== Study material ==

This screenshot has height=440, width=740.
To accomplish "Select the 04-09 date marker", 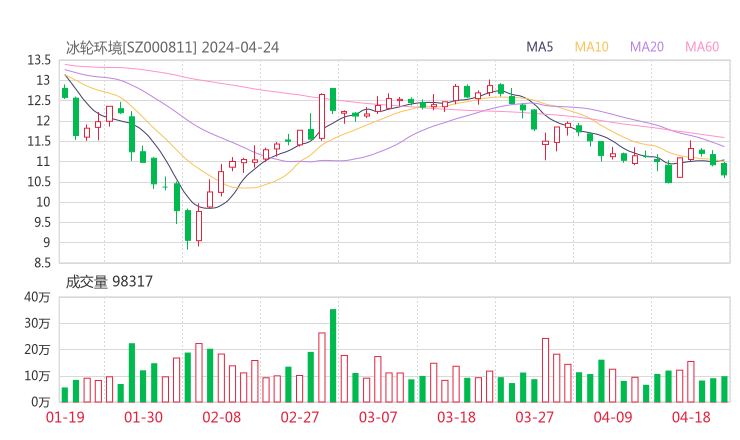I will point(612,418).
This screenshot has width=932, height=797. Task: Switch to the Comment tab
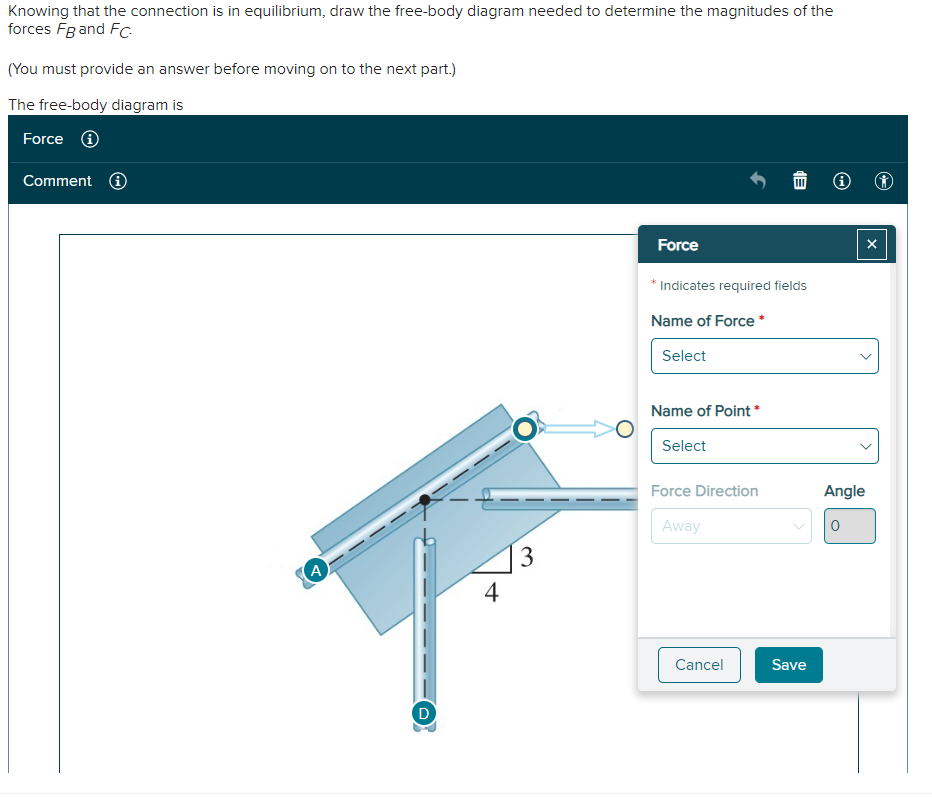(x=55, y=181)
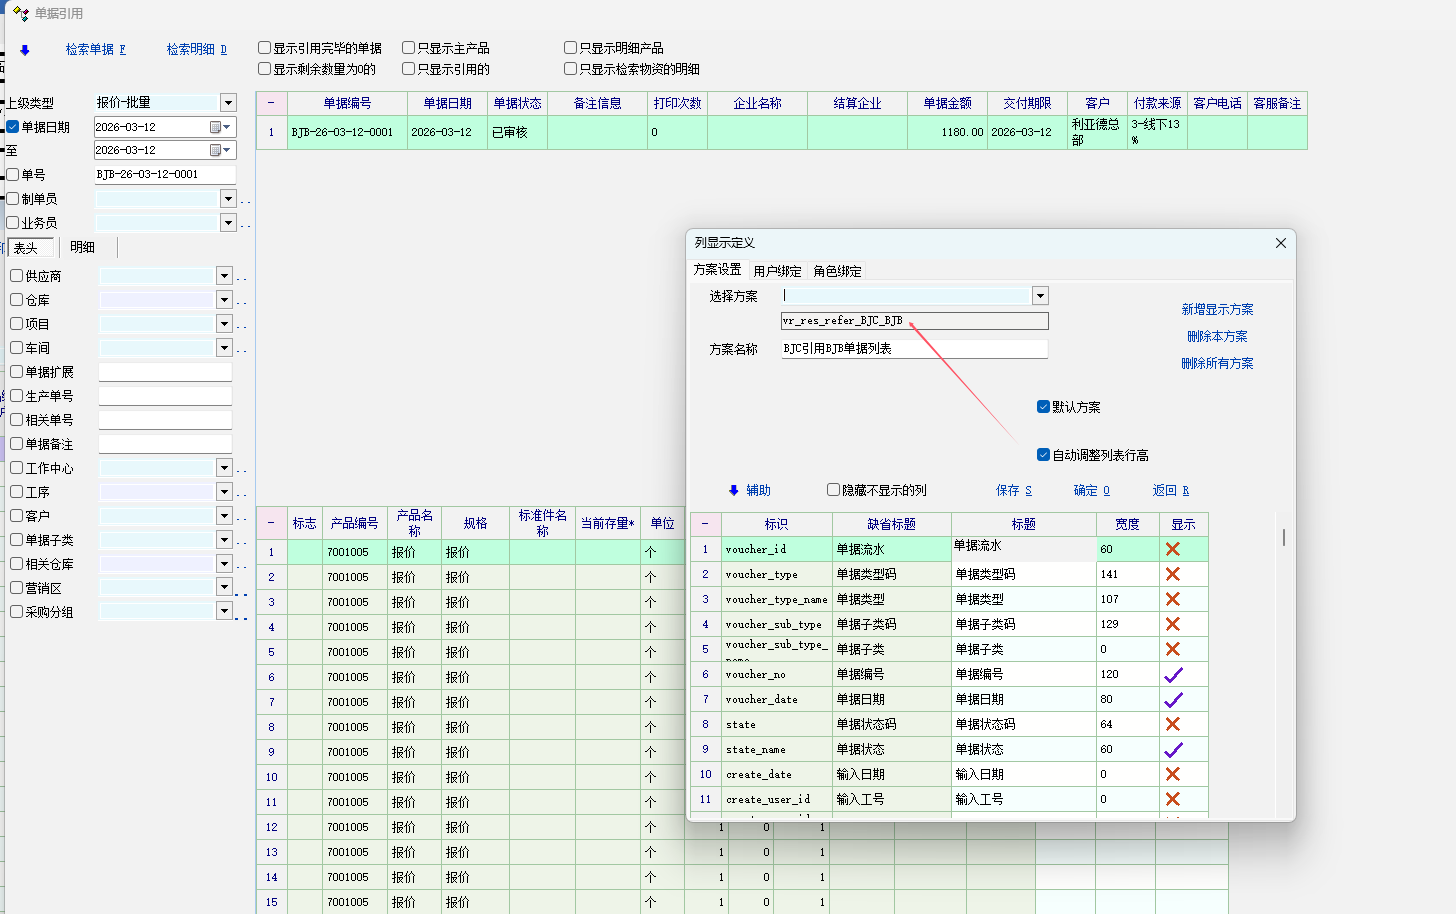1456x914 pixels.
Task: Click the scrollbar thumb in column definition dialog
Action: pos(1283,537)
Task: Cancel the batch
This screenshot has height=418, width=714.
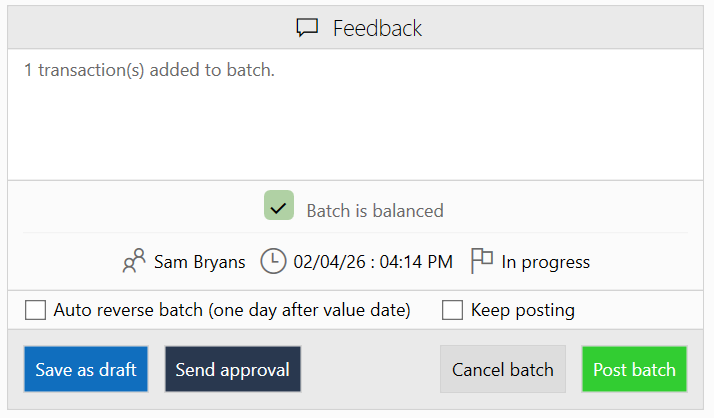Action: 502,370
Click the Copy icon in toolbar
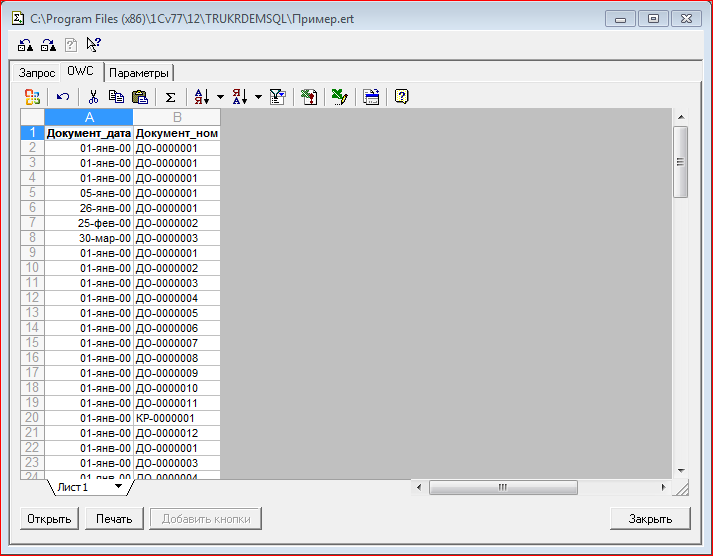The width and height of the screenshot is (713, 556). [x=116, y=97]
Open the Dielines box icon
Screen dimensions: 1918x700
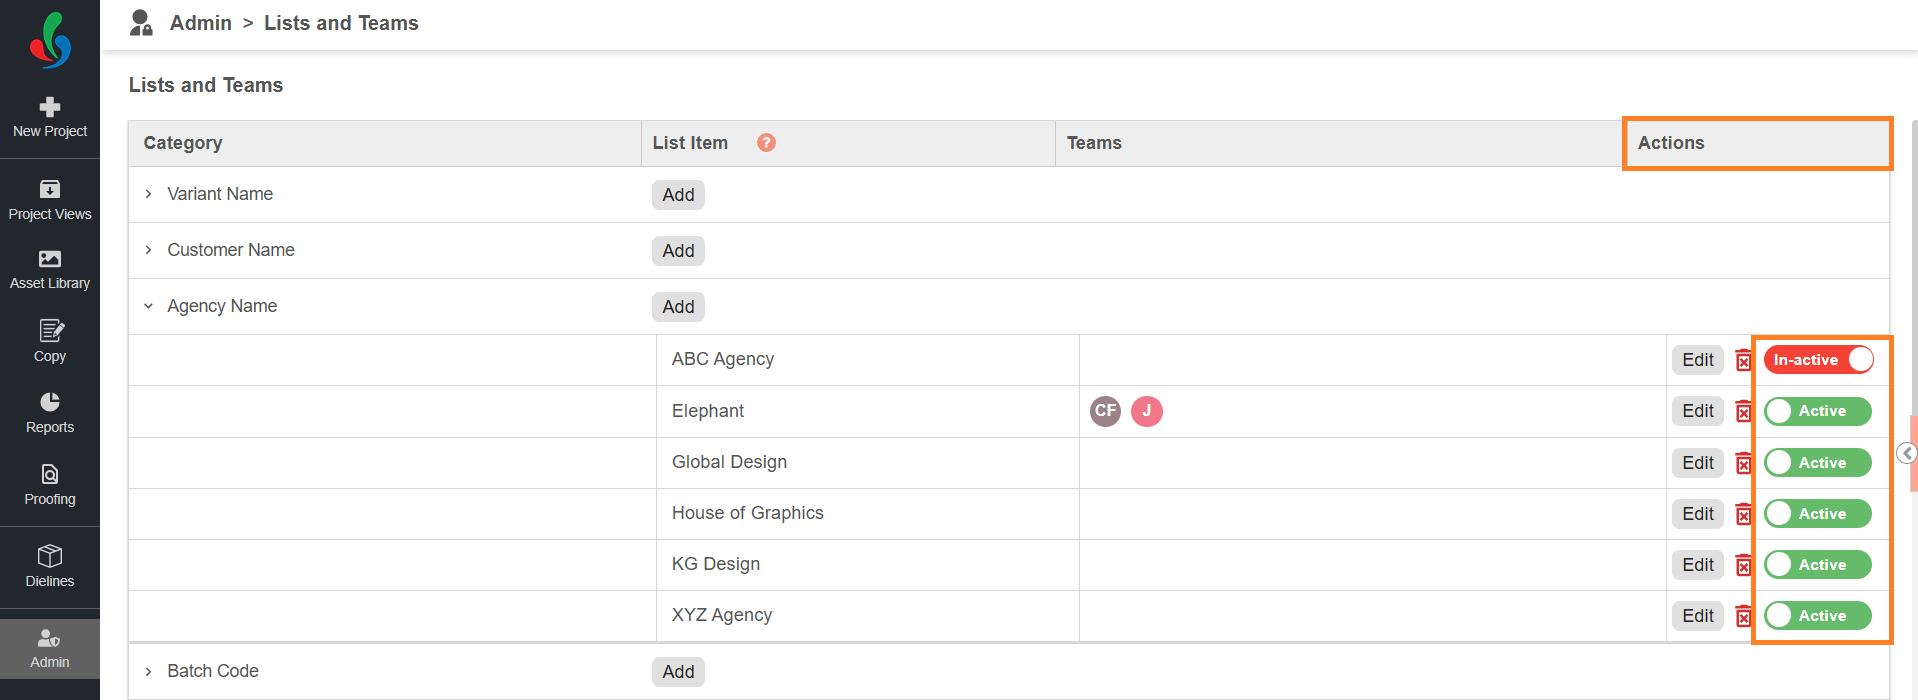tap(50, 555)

===

-- Problem description --
Transcribe exactly the lines running from the line with "Click the Copy icon in toolbar" to the last line of the entries. Pictures stay out of the copy.

-- Response area --
Click the Copy icon in toolbar
The width and height of the screenshot is (713, 556). [x=116, y=97]
Open the Dielines box icon
Screen dimensions: 1918x700
tap(50, 555)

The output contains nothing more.